Requirement:
Check each statement against the book notes below, answering yes or no and quoting the exact words from the notes that settle it. (a) The Ministry of Special Cases was found in a bookstore. (b) The reader noticed right away that The Ministry of Special Cases is set in Argentina in the ’70s. (c) The ending of The Savage Garden was a letdown for the reader.

Document text:
4/11 The Ministry of Special Cases I found this book in a bookstore a year or so ago and a cursory look at the back made me think it was just the kind of whimsical read it would be nice to curl up with on a rainy weekend. I don’t know. The edition I found had a nice paper cut cover and it sounded like a nice book about a misfit Jewish family and I got the impression some nice witch in the Harry Potter-ish sounding ministry of special cases would make everything okay and everyone would learn some lessons about themselves along the way. I totally missed the little fact that it took place in Argentina in the ’70’s. In a related note, when I was nineteen or twenty I went through a phase of reading a certain kind of South American literature from the ’70’s and ’80’s and even now I cannot relax when anyone I know or love goes within five hundred miles of Argentina, Peru, Guatemala, and especially Columbia. Can NOT relax. Anyway, by the last, devastating sentence in this book I was shaking.
4/11 The Savage Garden Mark Mills is not a bad writer, but this book had the most disappointing ending of any I can remember. I mean, really godawful after such a careful building up of suspense.

Dataset excerpt:
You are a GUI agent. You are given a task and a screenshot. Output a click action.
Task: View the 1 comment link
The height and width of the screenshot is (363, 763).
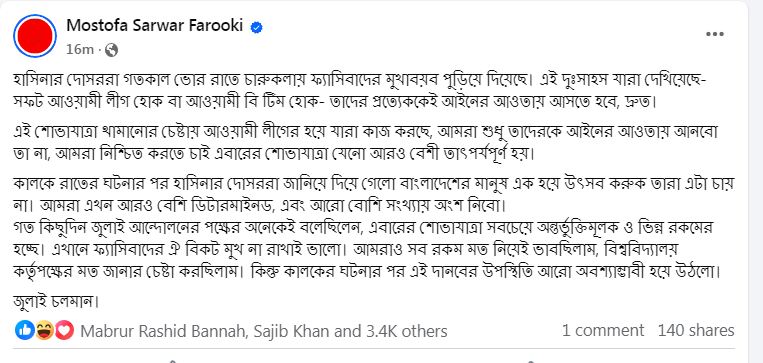pos(603,331)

Result below:
(a) Yes: "I found this book in a bookstore a year or so ago"
(b) No: "I totally missed the little fact that it took place in Argentina in the ’70’s."
(c) Yes: "this book had the most disappointing ending of any I can remember"